Because the FDA has not yet acted on the IOM report, Walmart—like other retailers—is jumping the gun in doing its own thing.  Its thing, however, is a substantial improvement over the Facts Up Front scheme put in place by the Grocery Manufacturers Association and Food Marketing Institute.

In general, strict nutrition criteria for salt, sugar, and saturated fat exclude most supermarket products.

Walmart’s criteria are pretty strict.  They exclude 80% of Great Value products.

In the cereal category, for example, only these Great Value items qualify:

  • Extra Raisin Bran Cereal
  • Raisin Bran
  • Bran Flakes
  • Crunchy Oat Squares
  • Frosted Shredded Wheat
  • Crunchy Nugget Cereal
  • Toasted Wholegrain Oat Cereal

But these Great Value cereals do not:

  • Cocoa Cool Cereal
  • Cinnamon Crunchy Oat Squares Cereal
  • Apple Blasts Cereal
  • Sugar Frosted Flakes Cereal
  • Toasted Corn Cereal
  • Crisp Rice Cereal
  • Fruit Spins Cereal
  • Fruity Puffs Cereal
  • Crunchy Honey Oats Cereal
  • Vanilla Almond Awake Cereal

OK, but I wish the company had waited for the FDA to decide on a plan for FOP labeling (and I wish the FDA would get busy on that plan).

All of these schemes are ways to avoid putting negative information on package labels.  No seller or retailer wants a red traffic light—“don’t buy me”—on its products, especially because research shows that stop signals work.  Customers tend not to buy products marked with red traffic lights.

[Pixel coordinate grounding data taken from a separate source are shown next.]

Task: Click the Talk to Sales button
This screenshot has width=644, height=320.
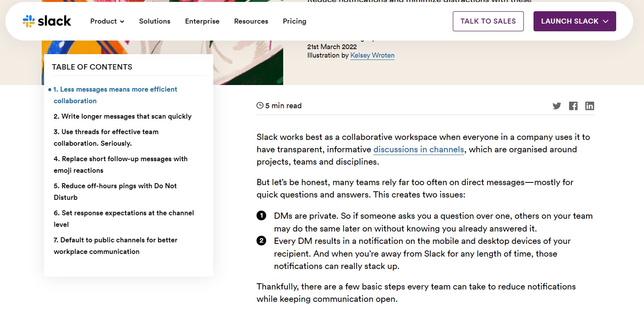Action: click(488, 21)
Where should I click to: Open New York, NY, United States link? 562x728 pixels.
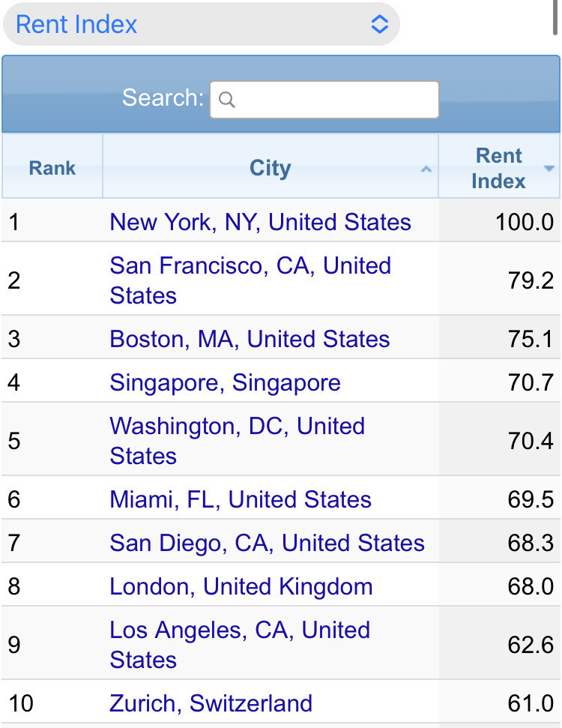click(260, 222)
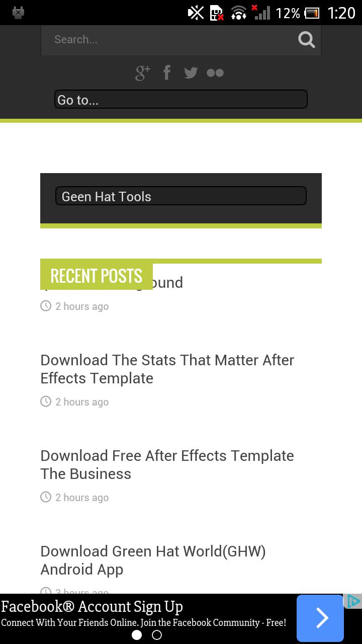Click the search magnifier icon
This screenshot has width=362, height=644.
[x=306, y=39]
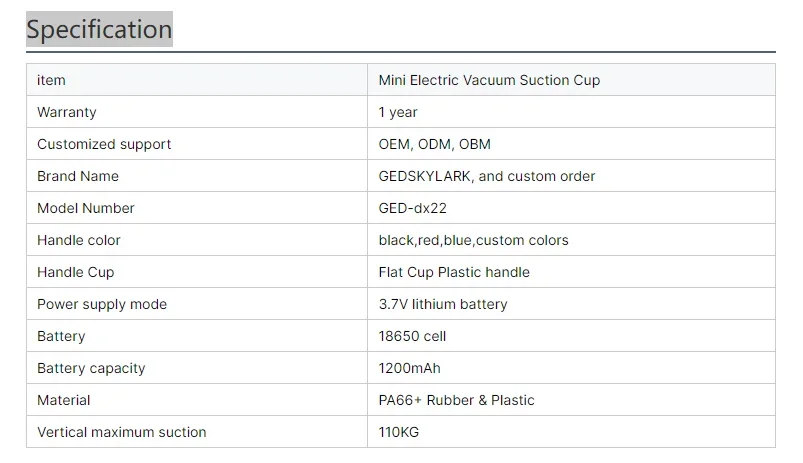803x463 pixels.
Task: Click the Customized support label
Action: pos(104,144)
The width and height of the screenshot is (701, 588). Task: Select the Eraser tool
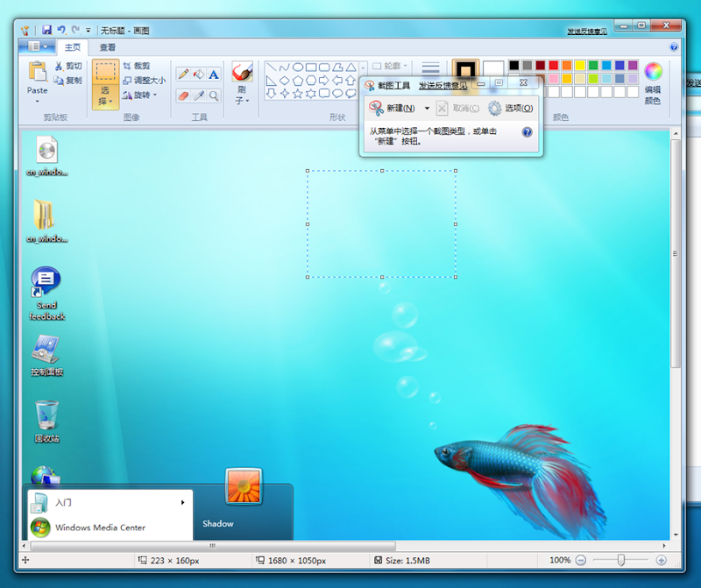(x=183, y=96)
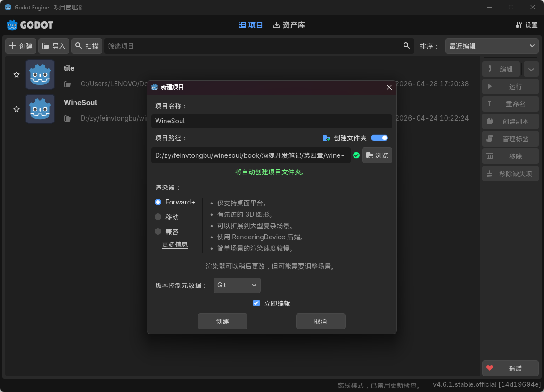Image resolution: width=544 pixels, height=392 pixels.
Task: Open the renderer more info link
Action: click(x=175, y=245)
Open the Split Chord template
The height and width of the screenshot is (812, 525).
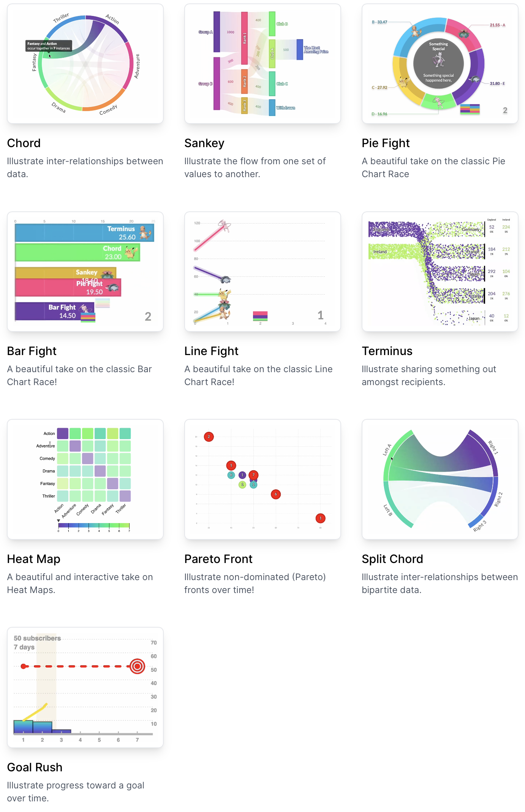point(440,478)
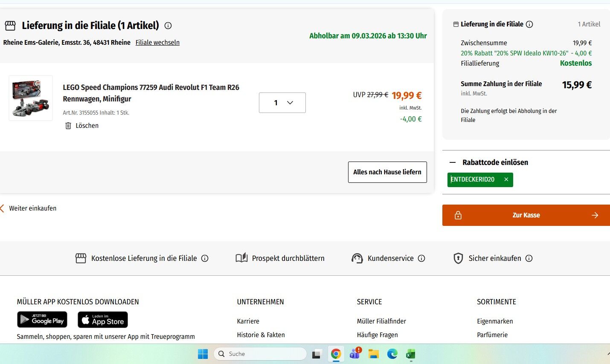Open Müller Filialfinder footer link

(381, 321)
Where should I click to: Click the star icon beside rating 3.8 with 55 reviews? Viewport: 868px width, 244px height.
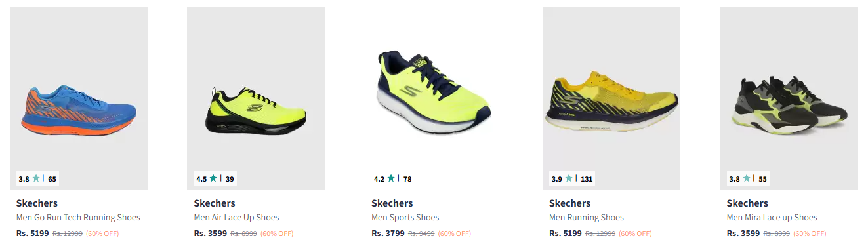coord(747,178)
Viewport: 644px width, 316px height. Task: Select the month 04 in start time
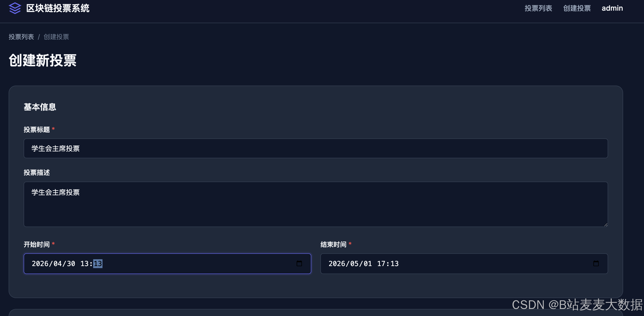pyautogui.click(x=58, y=264)
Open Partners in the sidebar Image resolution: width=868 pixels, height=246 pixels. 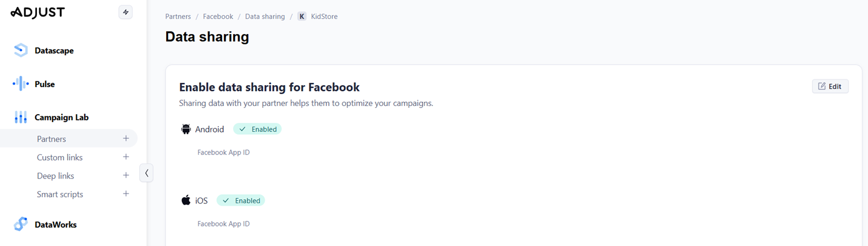(51, 139)
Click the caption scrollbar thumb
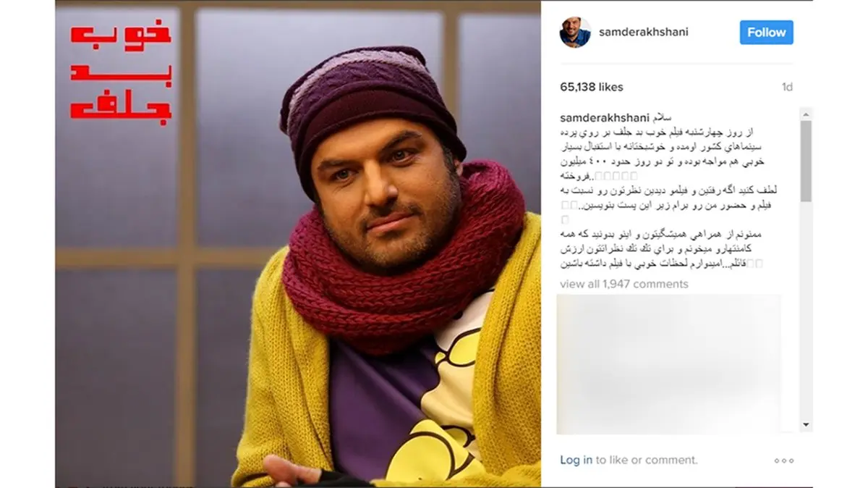 (x=806, y=161)
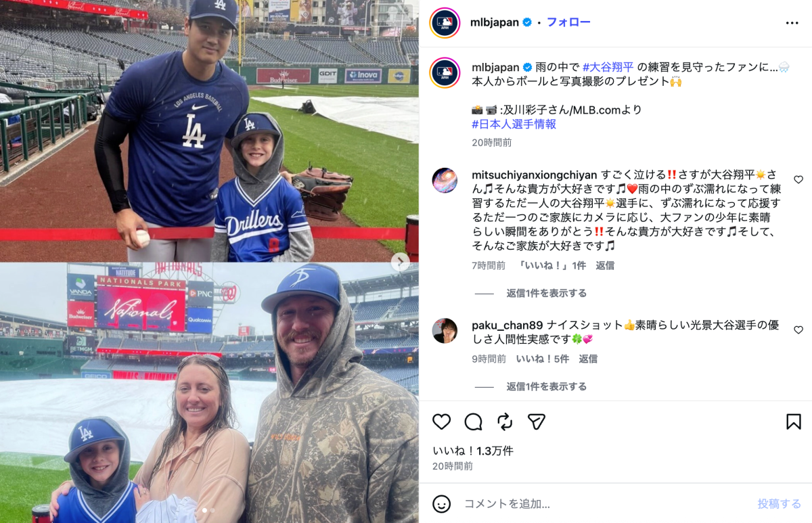Click the フォロー follow button

(568, 22)
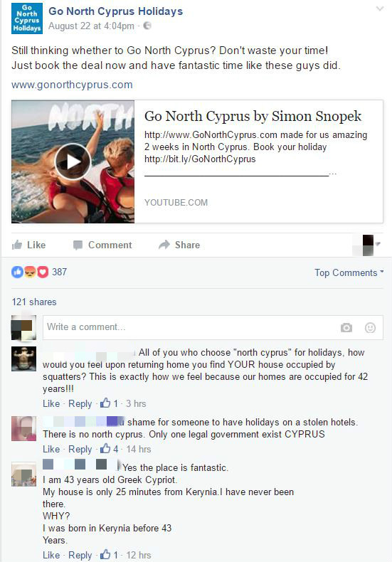Open the emoji picker in comment box

370,327

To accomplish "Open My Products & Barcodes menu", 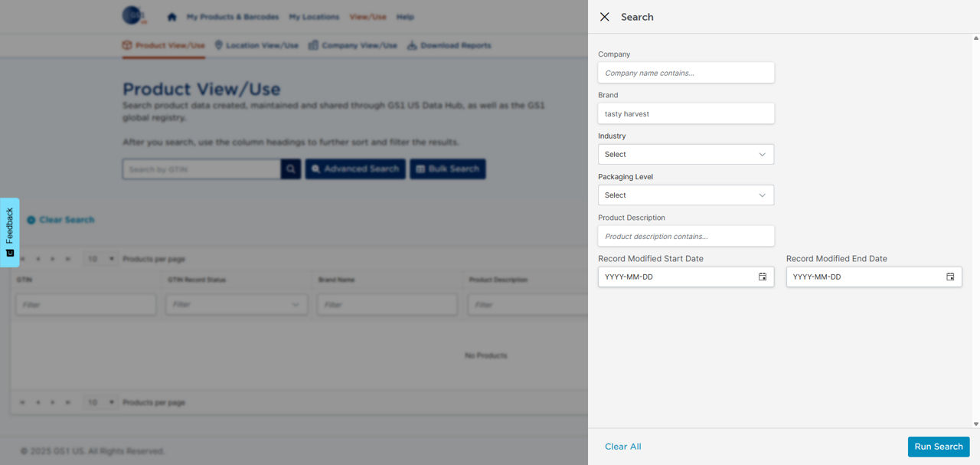I will pos(233,17).
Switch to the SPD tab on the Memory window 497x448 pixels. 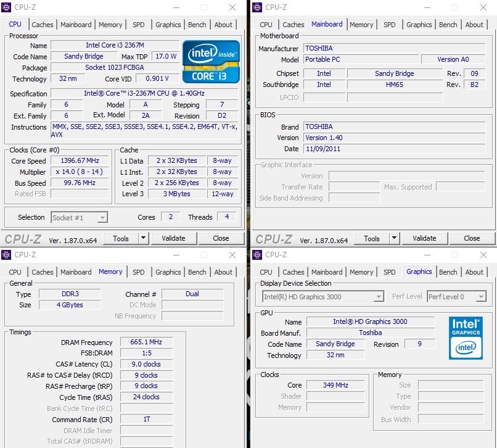[139, 272]
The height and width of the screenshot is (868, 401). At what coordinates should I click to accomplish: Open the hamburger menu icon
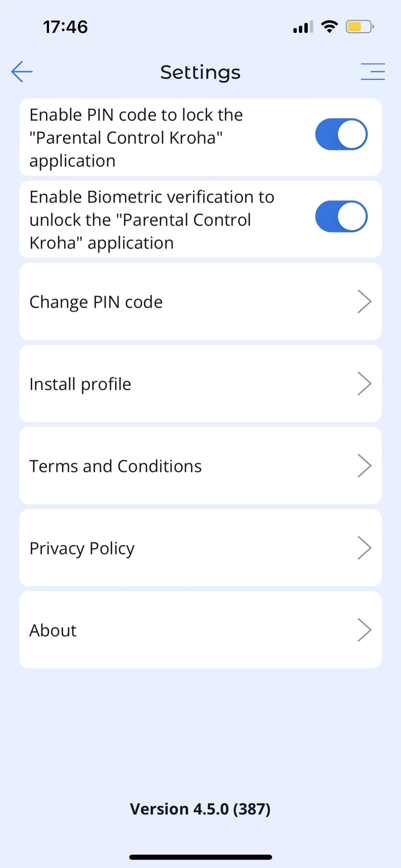(x=373, y=72)

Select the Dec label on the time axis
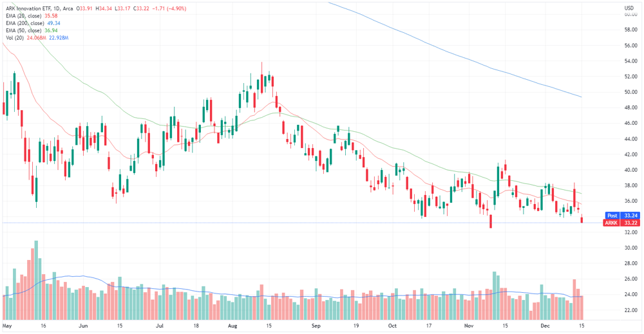pos(545,326)
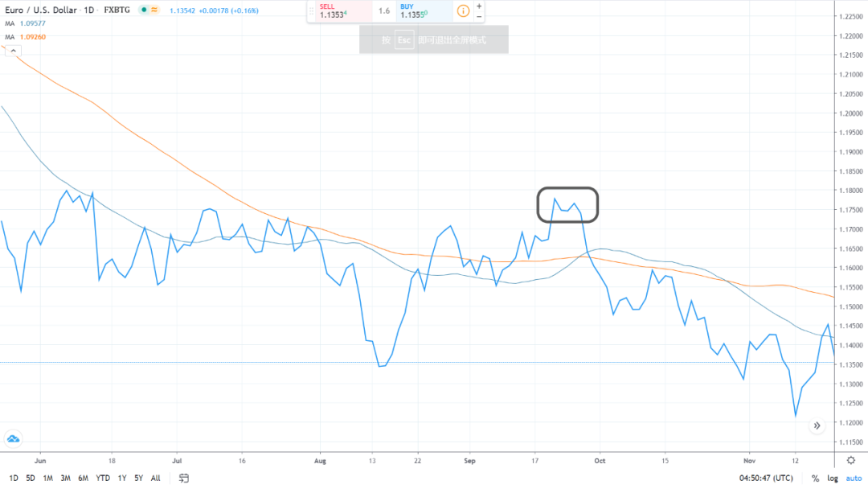Open chart settings gear icon
Screen dimensions: 868x489
click(x=850, y=460)
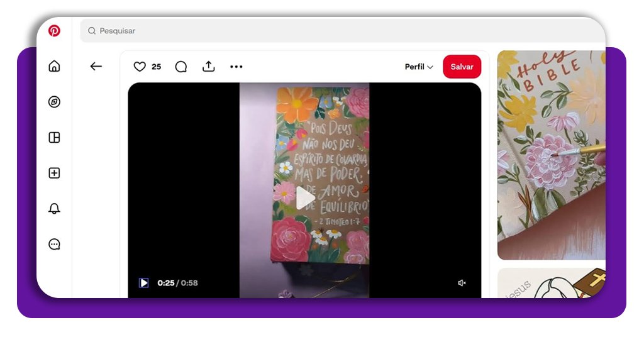Play the video using center play button
Screen dimensions: 644x337
[x=305, y=198]
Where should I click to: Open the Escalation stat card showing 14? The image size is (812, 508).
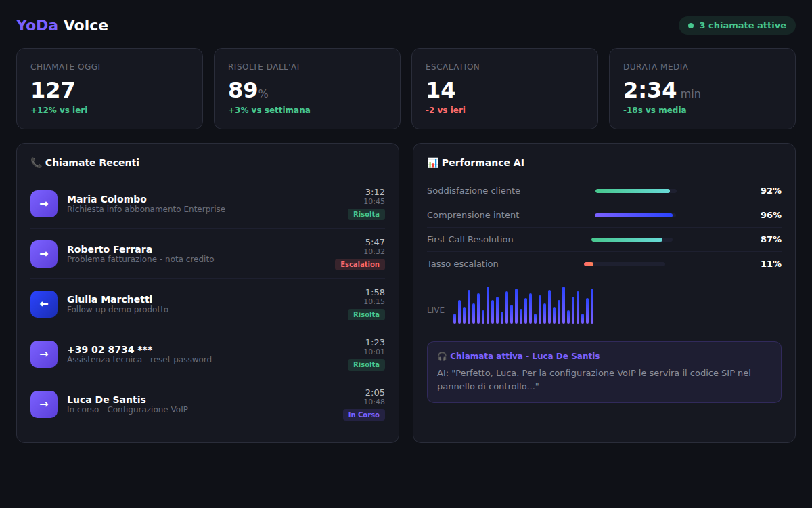tap(505, 89)
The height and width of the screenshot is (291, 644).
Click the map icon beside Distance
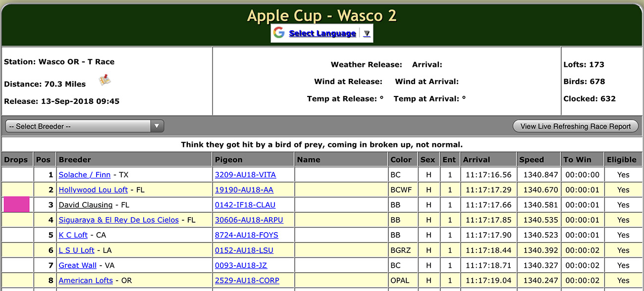[105, 80]
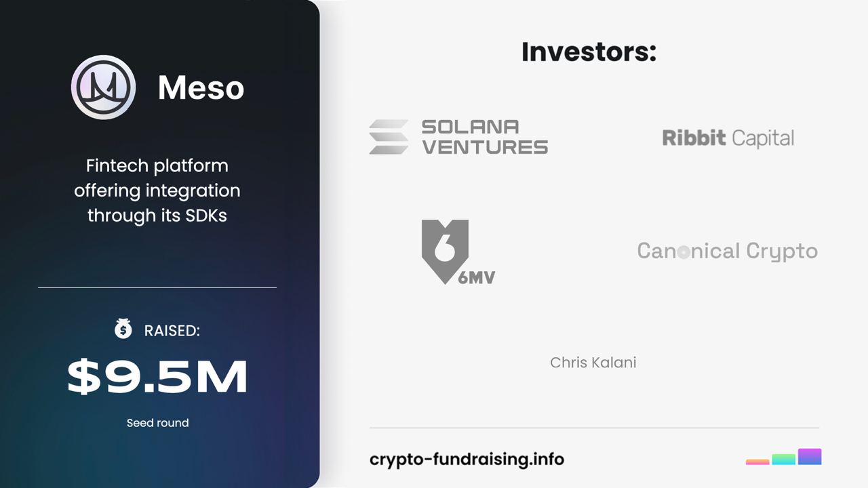Click the Investors: heading
The image size is (868, 488).
[589, 52]
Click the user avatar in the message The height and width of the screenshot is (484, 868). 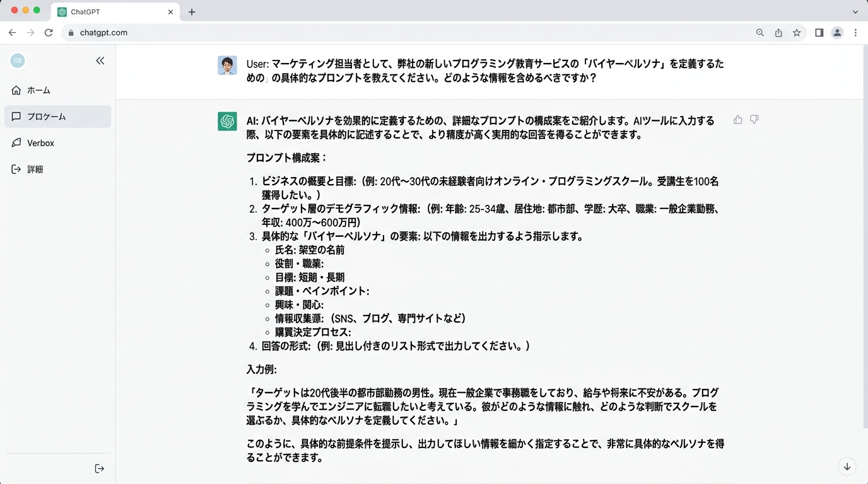point(227,66)
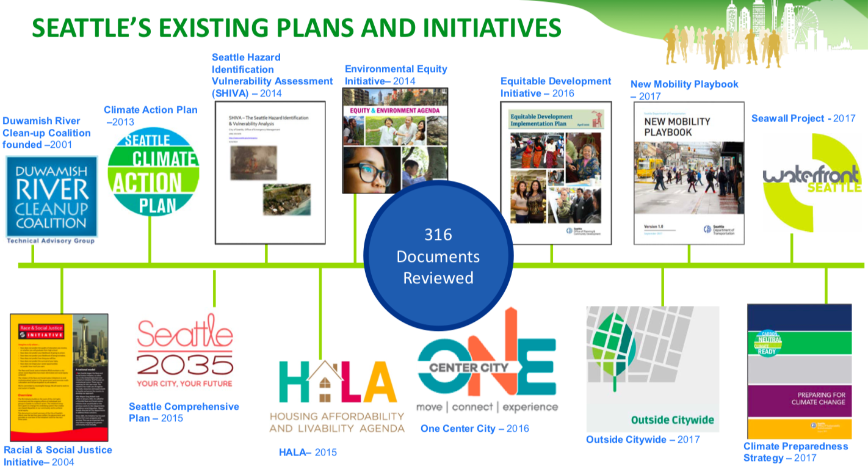Screen dimensions: 868x472
Task: Click the Seattle Comprehensive Plan 2015 label
Action: pos(183,412)
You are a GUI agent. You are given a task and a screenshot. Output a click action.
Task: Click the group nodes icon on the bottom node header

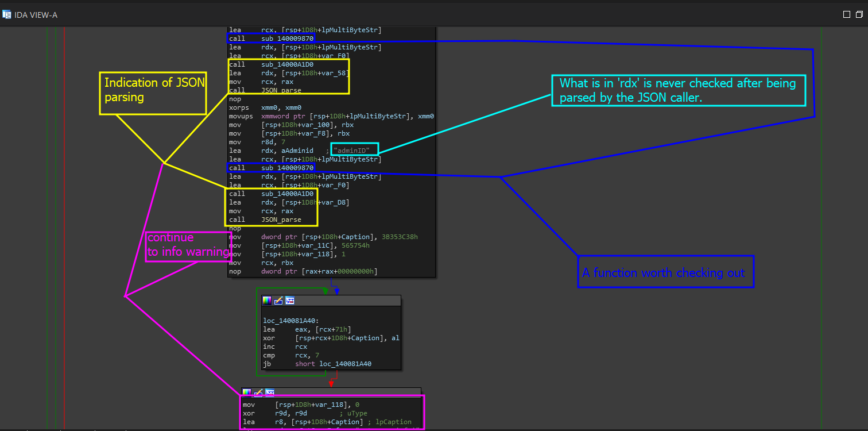(x=270, y=392)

The IOM report concluded that negatives (“don’t buy”) worked better than positives (“buy me”) in guiding consumer choice.   A more recent study confirms that finding.

Companies much prefer green-light systems like the one Walmart is doing.

The Walmart press release explains:

Walmart moms are telling us they want to make healthier choices for their families, but need help deciphering all the claims and information already displayed on products…Our ‘Great For You’ icon provides customers with an easy way to quickly identify healthier food choices…this simple tool encourages families to have a healthier diet.

But does it?  Will Walmart customers buy more of the items marked with the logo instead of the other kinds?  The company says it is doing the research.  Will customers who buy products with the logo be healthier as a result?

I can’t wait to find out.

Addition, February 8: Here’s the way the New York Times dealt with this (I’m quoted).

Mar 28 2011

Liberals: Walmart wants YOU!

Walmart is not satisfied with being the biggest food retailer in the world.  It wants more.  It has saturated national suburban areas, says the New York Times, and is now lobbying hard to get into New York City—that bastion of liberal thinking: 

Wal-Mart is pursuing that goal with the intensity, sophistication and checkbook of a full-fledged political campaign, hiring star political consultants, including Mayor Michael R. Bloomberg’s former campaign manager, producing expensive television and print advertisements and conducting polls.

And it is doing it with the kind of in-your-face aggressiveness that would make a New Yorker proud.

A glossy brochure it mailed to thousands of city residents appeals to their sense of autonomy, declaring: “You don’t ask the special interests or the political insiders for permission to watch TV. So why should they decide where you’re allowed to shop?”

A spokesperson for Walmart explained that after exhausting all other customer segments:

Now we only have one segment left…People who self-identify themselves as liberals.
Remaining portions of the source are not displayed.